:: Data for review ::

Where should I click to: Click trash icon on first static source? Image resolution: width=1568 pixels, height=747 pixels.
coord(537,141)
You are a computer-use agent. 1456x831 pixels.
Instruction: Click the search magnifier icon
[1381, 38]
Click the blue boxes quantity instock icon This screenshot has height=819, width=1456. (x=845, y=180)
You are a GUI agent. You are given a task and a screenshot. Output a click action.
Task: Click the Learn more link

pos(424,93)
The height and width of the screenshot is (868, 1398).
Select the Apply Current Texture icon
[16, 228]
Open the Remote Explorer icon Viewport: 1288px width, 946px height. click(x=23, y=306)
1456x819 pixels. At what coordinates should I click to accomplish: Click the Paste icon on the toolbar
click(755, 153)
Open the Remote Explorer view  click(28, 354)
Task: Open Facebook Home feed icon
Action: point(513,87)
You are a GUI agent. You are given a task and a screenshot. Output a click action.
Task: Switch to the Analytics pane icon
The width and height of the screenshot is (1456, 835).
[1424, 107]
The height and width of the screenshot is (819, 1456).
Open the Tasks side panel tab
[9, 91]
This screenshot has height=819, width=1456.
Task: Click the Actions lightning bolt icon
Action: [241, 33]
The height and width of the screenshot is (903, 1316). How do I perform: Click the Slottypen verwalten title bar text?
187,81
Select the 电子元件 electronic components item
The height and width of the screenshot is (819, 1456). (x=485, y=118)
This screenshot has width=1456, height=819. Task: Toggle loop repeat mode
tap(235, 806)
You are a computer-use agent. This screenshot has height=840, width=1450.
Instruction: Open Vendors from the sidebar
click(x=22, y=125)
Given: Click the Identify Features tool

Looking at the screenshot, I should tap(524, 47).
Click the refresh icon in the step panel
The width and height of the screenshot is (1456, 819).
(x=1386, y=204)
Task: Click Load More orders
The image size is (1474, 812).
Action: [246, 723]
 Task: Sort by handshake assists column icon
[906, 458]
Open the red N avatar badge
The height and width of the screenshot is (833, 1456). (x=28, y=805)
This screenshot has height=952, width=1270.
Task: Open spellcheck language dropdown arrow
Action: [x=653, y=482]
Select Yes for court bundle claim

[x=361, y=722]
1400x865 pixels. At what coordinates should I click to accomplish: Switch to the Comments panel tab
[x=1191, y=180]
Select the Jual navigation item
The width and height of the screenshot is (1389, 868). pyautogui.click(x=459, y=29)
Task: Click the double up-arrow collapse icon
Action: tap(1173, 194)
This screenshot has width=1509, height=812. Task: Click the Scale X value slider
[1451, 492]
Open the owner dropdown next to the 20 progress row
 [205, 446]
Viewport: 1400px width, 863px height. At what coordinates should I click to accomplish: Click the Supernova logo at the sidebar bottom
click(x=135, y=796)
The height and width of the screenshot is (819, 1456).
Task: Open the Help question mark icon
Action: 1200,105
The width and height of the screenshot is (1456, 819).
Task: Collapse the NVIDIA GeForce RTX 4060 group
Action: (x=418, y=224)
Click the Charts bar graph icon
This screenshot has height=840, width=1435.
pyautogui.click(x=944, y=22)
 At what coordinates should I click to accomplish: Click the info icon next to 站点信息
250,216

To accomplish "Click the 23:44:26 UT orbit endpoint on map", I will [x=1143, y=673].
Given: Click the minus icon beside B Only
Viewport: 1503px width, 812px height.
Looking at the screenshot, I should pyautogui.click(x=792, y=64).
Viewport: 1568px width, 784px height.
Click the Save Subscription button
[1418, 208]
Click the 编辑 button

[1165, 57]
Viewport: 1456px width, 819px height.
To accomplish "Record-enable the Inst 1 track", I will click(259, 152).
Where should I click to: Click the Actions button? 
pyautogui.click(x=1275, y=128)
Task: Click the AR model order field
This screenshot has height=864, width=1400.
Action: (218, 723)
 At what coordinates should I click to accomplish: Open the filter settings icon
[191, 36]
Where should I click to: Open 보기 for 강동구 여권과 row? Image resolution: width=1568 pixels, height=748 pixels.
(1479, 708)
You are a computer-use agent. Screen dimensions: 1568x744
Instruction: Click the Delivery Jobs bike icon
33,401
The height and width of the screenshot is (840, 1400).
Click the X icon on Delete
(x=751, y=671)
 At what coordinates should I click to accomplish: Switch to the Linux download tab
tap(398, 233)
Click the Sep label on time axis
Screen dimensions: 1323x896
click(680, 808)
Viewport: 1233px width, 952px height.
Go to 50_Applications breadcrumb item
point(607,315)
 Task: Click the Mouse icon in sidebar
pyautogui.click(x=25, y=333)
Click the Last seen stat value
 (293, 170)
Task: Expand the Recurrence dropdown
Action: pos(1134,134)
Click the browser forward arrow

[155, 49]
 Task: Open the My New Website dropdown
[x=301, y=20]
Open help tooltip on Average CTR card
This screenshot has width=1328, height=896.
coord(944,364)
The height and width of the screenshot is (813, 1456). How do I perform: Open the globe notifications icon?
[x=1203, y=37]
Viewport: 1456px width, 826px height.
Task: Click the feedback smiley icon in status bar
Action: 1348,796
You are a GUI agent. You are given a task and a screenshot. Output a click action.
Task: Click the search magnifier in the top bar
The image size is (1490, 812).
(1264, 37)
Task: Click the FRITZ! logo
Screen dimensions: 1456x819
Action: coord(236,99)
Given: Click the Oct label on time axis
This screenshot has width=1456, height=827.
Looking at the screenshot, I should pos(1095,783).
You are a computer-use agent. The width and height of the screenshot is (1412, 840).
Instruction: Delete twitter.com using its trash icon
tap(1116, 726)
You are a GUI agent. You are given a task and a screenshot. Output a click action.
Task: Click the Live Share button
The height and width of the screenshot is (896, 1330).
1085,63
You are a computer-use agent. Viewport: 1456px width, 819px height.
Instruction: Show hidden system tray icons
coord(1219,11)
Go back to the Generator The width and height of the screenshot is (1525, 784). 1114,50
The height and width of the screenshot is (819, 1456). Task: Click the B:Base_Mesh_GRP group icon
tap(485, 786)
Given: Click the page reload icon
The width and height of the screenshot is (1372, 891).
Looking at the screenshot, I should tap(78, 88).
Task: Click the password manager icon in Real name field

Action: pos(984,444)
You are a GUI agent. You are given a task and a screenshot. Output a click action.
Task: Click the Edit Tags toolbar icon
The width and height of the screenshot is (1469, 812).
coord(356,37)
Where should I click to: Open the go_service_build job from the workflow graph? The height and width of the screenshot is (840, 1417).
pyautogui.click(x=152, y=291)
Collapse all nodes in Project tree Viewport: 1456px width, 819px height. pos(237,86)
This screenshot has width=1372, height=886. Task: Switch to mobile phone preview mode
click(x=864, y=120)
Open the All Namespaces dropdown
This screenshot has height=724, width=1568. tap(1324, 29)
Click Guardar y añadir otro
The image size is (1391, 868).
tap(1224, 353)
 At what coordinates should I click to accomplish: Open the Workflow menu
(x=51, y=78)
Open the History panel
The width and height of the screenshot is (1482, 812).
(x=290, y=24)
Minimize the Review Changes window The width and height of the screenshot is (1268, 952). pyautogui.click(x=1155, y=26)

:: Problem details ::
Transcribe the listing above verbatim.

:: Response to the task ::
Where should I click to: Click trash icon on first static source? Image resolution: width=1568 pixels, height=747 pixels.
coord(537,141)
You are a computer-use agent. 1456x831 pixels.
Instruction: Click the search magnifier icon
[1381, 38]
Click the blue boxes quantity instock icon This screenshot has height=819, width=1456. (x=845, y=180)
You are a GUI agent. You are given a task and a screenshot. Output a click action.
Task: Click the Learn more link

pos(424,93)
The height and width of the screenshot is (868, 1398).
Select the Apply Current Texture icon
[16, 228]
Open the Remote Explorer icon Viewport: 1288px width, 946px height. click(x=23, y=306)
1456x819 pixels. At what coordinates should I click to accomplish: Click the Paste icon on the toolbar
click(755, 153)
Open the Remote Explorer view  click(28, 354)
Task: Open Facebook Home feed icon
Action: point(513,87)
You are a GUI agent. You are given a task and a screenshot. Output a click action.
Task: Switch to the Analytics pane icon
The width and height of the screenshot is (1456, 835).
[1424, 107]
The height and width of the screenshot is (819, 1456).
Open the Tasks side panel tab
[9, 91]
This screenshot has height=819, width=1456.
Task: Click the Actions lightning bolt icon
Action: [241, 33]
The height and width of the screenshot is (903, 1316). How do I perform: Click the Slottypen verwalten title bar text?
187,81
Select the 电子元件 electronic components item
The height and width of the screenshot is (819, 1456). (x=485, y=118)
This screenshot has width=1456, height=819. Task: Toggle loop repeat mode
tap(235, 806)
You are a computer-use agent. This screenshot has height=840, width=1450.
Instruction: Open Vendors from the sidebar
click(x=22, y=125)
Given: Click the Identify Features tool

Looking at the screenshot, I should tap(524, 47).
Click the refresh icon in the step panel
The width and height of the screenshot is (1456, 819).
(x=1386, y=204)
Task: Click Load More orders
The image size is (1474, 812).
Action: [246, 723]
 Task: Sort by handshake assists column icon
[906, 458]
Open the red N avatar badge
The height and width of the screenshot is (833, 1456). (x=28, y=805)
This screenshot has height=952, width=1270.
Task: Open spellcheck language dropdown arrow
Action: [x=653, y=482]
Select Yes for court bundle claim

[x=361, y=722]
1400x865 pixels. At what coordinates should I click to accomplish: Switch to the Comments panel tab
[x=1191, y=180]
Select the Jual navigation item
The width and height of the screenshot is (1389, 868). pyautogui.click(x=459, y=29)
Task: Click the double up-arrow collapse icon
Action: tap(1173, 194)
This screenshot has width=1509, height=812. Task: Click the Scale X value slider
[1451, 492]
Open the owner dropdown next to the 20 progress row
 [205, 446]
Viewport: 1400px width, 863px height. At what coordinates should I click to accomplish: Click the Supernova logo at the sidebar bottom
click(x=135, y=796)
The height and width of the screenshot is (819, 1456).
Task: Open the Help question mark icon
Action: 1200,105
The width and height of the screenshot is (1456, 819).
Task: Collapse the NVIDIA GeForce RTX 4060 group
Action: (x=418, y=224)
Click the Charts bar graph icon
This screenshot has height=840, width=1435.
pyautogui.click(x=944, y=22)
 At what coordinates should I click to accomplish: Click the info icon next to 站点信息
250,216

To accomplish "Click the 23:44:26 UT orbit endpoint on map", I will [x=1143, y=673].
Given: Click the minus icon beside B Only
Viewport: 1503px width, 812px height.
Looking at the screenshot, I should pyautogui.click(x=792, y=64).
Viewport: 1568px width, 784px height.
Click the Save Subscription button
[1418, 208]
Click the 编辑 button

[1165, 57]
Viewport: 1456px width, 819px height.
To accomplish "Record-enable the Inst 1 track", I will click(259, 152).
Where should I click to: Click the Actions button? 
pyautogui.click(x=1275, y=128)
Task: Click the AR model order field
This screenshot has height=864, width=1400.
Action: (218, 723)
 At what coordinates should I click to accomplish: Open the filter settings icon
[191, 36]
Where should I click to: Open 보기 for 강동구 여권과 row? Image resolution: width=1568 pixels, height=748 pixels.
(1479, 708)
You are a computer-use agent. Screen dimensions: 1568x744
Instruction: Click the Delivery Jobs bike icon
33,401
The height and width of the screenshot is (840, 1400).
Click the X icon on Delete
(x=751, y=671)
 At what coordinates should I click to accomplish: Switch to the Linux download tab
tap(398, 233)
Click the Sep label on time axis
Screen dimensions: 1323x896
click(680, 808)
Viewport: 1233px width, 952px height.
Go to 50_Applications breadcrumb item
point(607,315)
 Task: Click the Mouse icon in sidebar
pyautogui.click(x=25, y=333)
Click the Last seen stat value
 (293, 170)
Task: Expand the Recurrence dropdown
Action: pos(1134,134)
Click the browser forward arrow

[155, 49]
 Task: Open the My New Website dropdown
[x=301, y=20]
Open help tooltip on Average CTR card
This screenshot has width=1328, height=896.
coord(944,364)
The height and width of the screenshot is (813, 1456). How do I perform: Open the globe notifications icon?
[x=1203, y=37]
Viewport: 1456px width, 826px height.
Task: Click the feedback smiley icon in status bar
Action: 1348,796
You are a GUI agent. You are given a task and a screenshot. Output a click action.
Task: Click the search magnifier in the top bar
The image size is (1490, 812).
(1264, 37)
Task: Click the FRITZ! logo
Screen dimensions: 1456x819
Action: coord(236,99)
Given: Click the Oct label on time axis
This screenshot has width=1456, height=827.
Looking at the screenshot, I should pos(1095,783).
You are a computer-use agent. The width and height of the screenshot is (1412, 840).
Instruction: Delete twitter.com using its trash icon
tap(1116, 726)
You are a GUI agent. You are given a task and a screenshot. Output a click action.
Task: Click the Live Share button
The height and width of the screenshot is (896, 1330).
1085,63
You are a computer-use agent. Viewport: 1456px width, 819px height.
Instruction: Show hidden system tray icons
coord(1219,11)
Go back to the Generator The width and height of the screenshot is (1525, 784). 1114,50
The height and width of the screenshot is (819, 1456). Task: Click the B:Base_Mesh_GRP group icon
tap(485, 786)
Given: Click the page reload icon
The width and height of the screenshot is (1372, 891).
Looking at the screenshot, I should tap(78, 88).
Task: Click the password manager icon in Real name field

Action: pos(984,444)
You are a GUI agent. You are given a task and a screenshot. Output a click action.
Task: Click the Edit Tags toolbar icon
The width and height of the screenshot is (1469, 812).
coord(356,37)
Where should I click to: Open the go_service_build job from the workflow graph? The height and width of the screenshot is (840, 1417).
pyautogui.click(x=152, y=291)
Collapse all nodes in Project tree Viewport: 1456px width, 819px height. pos(237,86)
This screenshot has width=1372, height=886. Task: Switch to mobile phone preview mode
click(x=864, y=120)
Open the All Namespaces dropdown
This screenshot has height=724, width=1568. tap(1324, 29)
Click Guardar y añadir otro
The image size is (1391, 868).
tap(1224, 353)
 At what coordinates should I click to accomplish: Open the Workflow menu
(x=51, y=78)
Open the History panel
The width and height of the screenshot is (1482, 812).
(x=290, y=24)
Minimize the Review Changes window The width and height of the screenshot is (1268, 952). pyautogui.click(x=1155, y=26)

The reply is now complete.